The Our Kind of People exhibition opens on November 29 and will run for four days in Rathcoole Youth Centre.
For many years Rathcoole, on the outskirts of North Belfast, has endured a bad press. Loyalist paramilitaries dominated the estate, their feuding and violence blighting the lives of local residents.
The Hard Gospel project aims to show, and celebrate, another side to life in Rathcoole – the success stories of people born and brought up in the area.
St Comgall’s Parish in Rathcoole has worked with Hard Gospel on the exhibition, which features 85 individuals who live in the Rathcoole community or who attended one of the local schools. Some still live in Northern Ireland while others have forged successful careers in countries around the world.
“At a time like this, when people are trying to build a new future for Northern Ireland, it is important that the churches find a role in bringing hope to people in areas like Rathcoole,” says Stephen Dallas, the Hard Gospel Project’s Northern Ireland officer.
The individuals featured include the former Northern Ireland and Manchester United footballer Jimmy Nicholl, the BBC sports commentator Alan Green, the playwright Gary Mitchell, and George McKim, a former loyalist paramilitary who’s now senior pastor of the Whitewell Metropolitan Tabernacle.

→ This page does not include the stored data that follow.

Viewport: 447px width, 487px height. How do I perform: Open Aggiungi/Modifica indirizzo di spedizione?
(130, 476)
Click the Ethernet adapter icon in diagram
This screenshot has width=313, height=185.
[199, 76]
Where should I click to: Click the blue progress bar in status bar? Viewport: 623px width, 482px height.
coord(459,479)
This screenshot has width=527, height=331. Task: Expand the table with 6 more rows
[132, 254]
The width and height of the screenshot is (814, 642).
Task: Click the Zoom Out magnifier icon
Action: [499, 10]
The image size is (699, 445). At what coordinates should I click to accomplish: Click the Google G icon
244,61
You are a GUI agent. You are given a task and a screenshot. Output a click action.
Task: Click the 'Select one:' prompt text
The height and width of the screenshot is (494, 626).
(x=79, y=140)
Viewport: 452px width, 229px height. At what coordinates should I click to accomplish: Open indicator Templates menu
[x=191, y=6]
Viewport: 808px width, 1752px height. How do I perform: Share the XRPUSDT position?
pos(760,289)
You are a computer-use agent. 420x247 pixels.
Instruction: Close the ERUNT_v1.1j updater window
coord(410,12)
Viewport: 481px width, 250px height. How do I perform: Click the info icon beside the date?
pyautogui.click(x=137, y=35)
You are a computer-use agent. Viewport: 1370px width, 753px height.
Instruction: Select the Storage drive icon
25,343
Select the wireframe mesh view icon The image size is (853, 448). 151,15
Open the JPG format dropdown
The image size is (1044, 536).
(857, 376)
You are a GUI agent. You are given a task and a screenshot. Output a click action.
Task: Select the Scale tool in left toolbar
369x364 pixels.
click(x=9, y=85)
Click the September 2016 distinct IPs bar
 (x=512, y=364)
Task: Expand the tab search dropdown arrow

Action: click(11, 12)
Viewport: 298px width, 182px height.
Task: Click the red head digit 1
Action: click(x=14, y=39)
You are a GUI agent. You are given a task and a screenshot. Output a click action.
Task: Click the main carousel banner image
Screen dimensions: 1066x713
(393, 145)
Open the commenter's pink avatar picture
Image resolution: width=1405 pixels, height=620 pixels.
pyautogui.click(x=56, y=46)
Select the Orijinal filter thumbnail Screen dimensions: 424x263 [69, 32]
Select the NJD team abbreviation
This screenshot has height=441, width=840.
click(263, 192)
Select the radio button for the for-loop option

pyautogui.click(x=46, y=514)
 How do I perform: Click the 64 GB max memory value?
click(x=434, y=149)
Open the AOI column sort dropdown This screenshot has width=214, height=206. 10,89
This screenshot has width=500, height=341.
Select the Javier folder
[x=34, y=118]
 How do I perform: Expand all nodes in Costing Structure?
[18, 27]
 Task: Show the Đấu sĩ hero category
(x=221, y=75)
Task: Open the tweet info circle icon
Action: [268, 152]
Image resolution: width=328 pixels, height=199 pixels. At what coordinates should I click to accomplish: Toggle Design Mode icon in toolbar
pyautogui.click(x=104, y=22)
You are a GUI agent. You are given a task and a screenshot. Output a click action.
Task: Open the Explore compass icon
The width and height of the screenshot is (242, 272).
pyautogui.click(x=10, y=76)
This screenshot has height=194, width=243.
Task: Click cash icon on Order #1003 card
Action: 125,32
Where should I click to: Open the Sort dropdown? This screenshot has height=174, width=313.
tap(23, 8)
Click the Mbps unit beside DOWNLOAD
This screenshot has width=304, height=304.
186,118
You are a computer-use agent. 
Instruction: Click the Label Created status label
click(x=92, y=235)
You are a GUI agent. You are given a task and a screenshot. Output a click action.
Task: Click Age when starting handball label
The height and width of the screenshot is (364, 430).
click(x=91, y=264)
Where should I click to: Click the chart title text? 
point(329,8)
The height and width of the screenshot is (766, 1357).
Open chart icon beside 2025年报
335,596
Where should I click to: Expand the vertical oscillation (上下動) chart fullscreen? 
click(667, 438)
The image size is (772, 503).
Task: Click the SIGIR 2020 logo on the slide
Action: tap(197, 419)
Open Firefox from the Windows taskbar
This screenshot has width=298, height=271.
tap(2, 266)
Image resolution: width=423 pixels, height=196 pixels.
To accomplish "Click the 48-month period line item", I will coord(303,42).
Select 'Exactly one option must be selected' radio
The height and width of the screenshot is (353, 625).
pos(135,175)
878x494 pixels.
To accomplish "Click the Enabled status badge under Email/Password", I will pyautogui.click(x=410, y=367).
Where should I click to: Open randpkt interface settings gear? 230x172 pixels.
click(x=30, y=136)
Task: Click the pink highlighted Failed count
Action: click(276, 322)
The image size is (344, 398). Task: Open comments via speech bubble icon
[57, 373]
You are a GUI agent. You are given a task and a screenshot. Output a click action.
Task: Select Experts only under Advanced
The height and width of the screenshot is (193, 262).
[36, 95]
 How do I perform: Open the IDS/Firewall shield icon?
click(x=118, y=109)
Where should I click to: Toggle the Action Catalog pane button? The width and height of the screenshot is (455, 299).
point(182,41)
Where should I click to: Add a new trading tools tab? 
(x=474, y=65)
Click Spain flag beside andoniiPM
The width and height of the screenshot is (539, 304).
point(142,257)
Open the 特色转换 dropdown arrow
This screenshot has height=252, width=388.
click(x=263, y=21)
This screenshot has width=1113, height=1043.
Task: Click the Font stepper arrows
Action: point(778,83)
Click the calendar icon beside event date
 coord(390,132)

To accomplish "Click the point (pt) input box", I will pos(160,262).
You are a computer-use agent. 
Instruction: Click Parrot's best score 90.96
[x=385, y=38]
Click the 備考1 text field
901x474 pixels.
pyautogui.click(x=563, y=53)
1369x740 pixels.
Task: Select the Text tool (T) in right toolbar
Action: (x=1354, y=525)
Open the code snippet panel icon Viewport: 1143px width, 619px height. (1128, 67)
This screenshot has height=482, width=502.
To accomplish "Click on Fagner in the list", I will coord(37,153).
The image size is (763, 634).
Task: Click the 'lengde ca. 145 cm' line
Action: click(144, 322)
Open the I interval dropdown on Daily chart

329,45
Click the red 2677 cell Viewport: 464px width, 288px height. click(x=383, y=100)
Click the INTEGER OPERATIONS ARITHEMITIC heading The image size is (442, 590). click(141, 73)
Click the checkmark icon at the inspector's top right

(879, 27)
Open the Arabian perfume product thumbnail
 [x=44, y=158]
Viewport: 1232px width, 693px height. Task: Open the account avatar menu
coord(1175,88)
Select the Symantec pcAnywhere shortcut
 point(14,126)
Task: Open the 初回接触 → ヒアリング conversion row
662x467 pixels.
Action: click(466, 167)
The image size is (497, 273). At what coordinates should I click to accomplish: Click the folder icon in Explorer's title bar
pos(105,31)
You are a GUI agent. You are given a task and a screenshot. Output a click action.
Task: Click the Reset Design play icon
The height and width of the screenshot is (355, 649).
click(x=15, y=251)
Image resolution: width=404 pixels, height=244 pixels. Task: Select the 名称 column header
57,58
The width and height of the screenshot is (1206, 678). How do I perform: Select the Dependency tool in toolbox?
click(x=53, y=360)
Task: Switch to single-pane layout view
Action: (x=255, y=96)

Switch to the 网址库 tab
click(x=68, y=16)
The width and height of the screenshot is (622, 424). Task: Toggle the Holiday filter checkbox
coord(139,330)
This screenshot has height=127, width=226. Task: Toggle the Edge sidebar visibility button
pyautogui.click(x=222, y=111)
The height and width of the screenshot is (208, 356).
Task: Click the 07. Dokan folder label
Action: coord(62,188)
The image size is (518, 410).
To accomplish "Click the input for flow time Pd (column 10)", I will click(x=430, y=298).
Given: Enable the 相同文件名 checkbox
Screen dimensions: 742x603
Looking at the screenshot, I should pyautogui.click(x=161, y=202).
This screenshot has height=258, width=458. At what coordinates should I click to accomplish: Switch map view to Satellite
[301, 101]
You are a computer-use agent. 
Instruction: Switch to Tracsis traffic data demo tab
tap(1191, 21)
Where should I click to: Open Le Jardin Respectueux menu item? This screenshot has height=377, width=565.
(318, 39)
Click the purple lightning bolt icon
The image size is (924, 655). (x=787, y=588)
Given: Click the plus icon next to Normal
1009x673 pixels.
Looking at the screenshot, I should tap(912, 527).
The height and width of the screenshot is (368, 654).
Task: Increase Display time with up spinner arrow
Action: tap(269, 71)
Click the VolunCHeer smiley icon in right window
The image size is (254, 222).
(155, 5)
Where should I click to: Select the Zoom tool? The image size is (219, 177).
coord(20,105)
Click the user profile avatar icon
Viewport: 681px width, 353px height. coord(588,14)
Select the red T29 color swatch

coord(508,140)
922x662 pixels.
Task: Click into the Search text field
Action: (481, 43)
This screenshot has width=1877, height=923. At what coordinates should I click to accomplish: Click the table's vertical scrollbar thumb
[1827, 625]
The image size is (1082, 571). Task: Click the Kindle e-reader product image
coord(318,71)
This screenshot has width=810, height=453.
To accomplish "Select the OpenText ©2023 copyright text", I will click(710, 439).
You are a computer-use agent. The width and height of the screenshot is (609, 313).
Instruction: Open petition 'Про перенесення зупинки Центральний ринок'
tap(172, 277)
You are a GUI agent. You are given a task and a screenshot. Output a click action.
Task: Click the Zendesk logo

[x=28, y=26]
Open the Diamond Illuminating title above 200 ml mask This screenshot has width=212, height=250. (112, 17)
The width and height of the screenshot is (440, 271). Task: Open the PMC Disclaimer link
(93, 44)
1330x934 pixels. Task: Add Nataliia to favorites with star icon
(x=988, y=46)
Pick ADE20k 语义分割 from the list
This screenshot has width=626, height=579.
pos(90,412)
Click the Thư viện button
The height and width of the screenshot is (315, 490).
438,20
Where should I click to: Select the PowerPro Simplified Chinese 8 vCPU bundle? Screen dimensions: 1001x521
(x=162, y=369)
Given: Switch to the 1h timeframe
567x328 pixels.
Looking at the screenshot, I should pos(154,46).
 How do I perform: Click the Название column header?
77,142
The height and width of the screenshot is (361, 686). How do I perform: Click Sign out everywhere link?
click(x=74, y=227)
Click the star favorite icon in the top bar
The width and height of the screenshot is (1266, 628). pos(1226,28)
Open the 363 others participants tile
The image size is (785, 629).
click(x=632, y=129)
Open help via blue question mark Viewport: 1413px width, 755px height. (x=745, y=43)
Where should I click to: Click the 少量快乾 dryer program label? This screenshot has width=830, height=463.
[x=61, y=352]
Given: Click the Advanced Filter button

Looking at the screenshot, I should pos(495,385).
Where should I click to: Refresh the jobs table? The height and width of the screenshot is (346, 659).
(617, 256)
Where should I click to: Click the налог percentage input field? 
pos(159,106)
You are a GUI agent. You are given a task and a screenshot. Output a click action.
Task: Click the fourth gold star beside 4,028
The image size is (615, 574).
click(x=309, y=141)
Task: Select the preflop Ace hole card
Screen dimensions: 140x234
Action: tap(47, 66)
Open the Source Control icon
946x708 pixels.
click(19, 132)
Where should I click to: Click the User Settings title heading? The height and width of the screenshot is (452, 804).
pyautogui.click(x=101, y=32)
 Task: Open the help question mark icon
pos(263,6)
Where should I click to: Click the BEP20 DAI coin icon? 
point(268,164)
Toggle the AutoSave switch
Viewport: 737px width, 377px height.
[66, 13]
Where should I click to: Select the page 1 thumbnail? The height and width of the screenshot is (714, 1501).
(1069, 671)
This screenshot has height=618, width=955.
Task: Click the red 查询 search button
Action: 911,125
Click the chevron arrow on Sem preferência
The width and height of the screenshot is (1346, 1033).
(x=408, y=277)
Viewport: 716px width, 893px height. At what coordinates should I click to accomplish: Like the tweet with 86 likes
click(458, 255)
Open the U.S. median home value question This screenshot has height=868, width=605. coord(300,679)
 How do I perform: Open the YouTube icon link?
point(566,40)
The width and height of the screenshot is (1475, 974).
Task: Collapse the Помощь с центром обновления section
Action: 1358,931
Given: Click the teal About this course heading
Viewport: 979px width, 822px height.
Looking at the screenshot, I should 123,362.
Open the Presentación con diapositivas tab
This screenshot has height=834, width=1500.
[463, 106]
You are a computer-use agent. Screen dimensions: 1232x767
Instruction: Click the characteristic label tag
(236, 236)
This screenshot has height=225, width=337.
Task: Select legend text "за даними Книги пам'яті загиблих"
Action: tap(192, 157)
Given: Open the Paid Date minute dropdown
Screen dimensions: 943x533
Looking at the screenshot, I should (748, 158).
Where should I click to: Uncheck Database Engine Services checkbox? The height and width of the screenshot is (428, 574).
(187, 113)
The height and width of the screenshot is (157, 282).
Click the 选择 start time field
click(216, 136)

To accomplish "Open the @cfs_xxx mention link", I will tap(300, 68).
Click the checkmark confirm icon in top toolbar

“Rathcoole has suffered from high unemployment and poor take-up of training and third-level education for a long time. St Comgall’s, along with other churches in the area, is trying to highlight the difference that education and training has made in the lives of the people included in the exhibition,” said Stephen. “We hope to inspire others to have a bigger vision of what is possible for them.”
The exhibition will be officially opened by the North Belfast MP and DUP MLA Nigel Dodds at 12.30pm on Monday November 26.
The Hard Gospel Project was founded by the Church of Ireland to help counter sectarianism and racism, and to find fresh ways of developing a shared future in the Ireland of the 21st century.